# Problem details
Only the lines from the one that contains "Where should I" through the last line of the records should appear, each printed exactly as it is.

# Exercise input
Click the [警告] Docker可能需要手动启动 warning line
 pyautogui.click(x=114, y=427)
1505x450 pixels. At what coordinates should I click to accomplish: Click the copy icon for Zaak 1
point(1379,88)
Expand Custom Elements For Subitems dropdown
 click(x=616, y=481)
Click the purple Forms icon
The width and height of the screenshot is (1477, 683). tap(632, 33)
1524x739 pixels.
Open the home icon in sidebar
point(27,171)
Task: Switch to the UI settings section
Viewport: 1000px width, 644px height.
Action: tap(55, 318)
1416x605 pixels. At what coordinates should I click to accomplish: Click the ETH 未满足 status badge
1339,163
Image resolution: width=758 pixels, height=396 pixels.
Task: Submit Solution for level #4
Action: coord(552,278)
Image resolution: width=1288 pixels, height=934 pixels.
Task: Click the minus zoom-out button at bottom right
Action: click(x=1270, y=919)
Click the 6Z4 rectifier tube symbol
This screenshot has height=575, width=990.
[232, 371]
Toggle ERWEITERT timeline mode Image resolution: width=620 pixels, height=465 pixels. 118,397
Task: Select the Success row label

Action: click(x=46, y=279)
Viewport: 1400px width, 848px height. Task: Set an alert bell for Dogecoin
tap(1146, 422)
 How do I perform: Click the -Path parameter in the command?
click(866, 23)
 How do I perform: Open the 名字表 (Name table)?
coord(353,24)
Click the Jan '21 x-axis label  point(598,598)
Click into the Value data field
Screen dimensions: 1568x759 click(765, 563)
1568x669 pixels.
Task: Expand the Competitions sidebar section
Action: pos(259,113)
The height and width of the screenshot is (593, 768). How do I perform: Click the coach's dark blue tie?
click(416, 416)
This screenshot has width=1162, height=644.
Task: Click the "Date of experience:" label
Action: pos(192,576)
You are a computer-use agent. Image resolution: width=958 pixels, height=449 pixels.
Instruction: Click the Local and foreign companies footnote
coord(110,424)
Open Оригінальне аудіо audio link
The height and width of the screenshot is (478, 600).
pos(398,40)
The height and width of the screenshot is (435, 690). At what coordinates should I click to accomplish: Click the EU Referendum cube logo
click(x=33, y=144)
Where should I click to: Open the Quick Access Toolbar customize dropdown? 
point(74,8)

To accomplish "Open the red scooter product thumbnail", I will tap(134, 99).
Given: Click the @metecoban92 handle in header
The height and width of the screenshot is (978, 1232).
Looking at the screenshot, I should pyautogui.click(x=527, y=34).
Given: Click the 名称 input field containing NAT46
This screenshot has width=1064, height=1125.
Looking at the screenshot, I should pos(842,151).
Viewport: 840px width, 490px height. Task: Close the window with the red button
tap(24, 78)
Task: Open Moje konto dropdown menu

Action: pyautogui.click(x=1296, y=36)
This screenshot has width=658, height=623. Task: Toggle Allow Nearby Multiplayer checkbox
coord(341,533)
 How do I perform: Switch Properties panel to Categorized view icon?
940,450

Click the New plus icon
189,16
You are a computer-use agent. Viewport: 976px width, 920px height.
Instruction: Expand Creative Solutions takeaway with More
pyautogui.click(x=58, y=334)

# Answer to the problem
Where should I click to: Open the Quick Access Toolbar customize dropdown? 
point(74,8)

To accomplish "Open the red scooter product thumbnail", I will tap(134, 99).
Given: Click the @metecoban92 handle in header
The height and width of the screenshot is (978, 1232).
Looking at the screenshot, I should pyautogui.click(x=527, y=34).
Given: Click the 名称 input field containing NAT46
This screenshot has width=1064, height=1125.
Looking at the screenshot, I should pos(842,151).
Viewport: 840px width, 490px height. Task: Close the window with the red button
tap(24, 78)
Task: Open Moje konto dropdown menu

Action: pyautogui.click(x=1296, y=36)
This screenshot has width=658, height=623. Task: Toggle Allow Nearby Multiplayer checkbox
coord(341,533)
 How do I perform: Switch Properties panel to Categorized view icon?
940,450

Click the New plus icon
189,16
You are a computer-use agent. Viewport: 976px width, 920px height.
Instruction: Expand Creative Solutions takeaway with More
pyautogui.click(x=58, y=334)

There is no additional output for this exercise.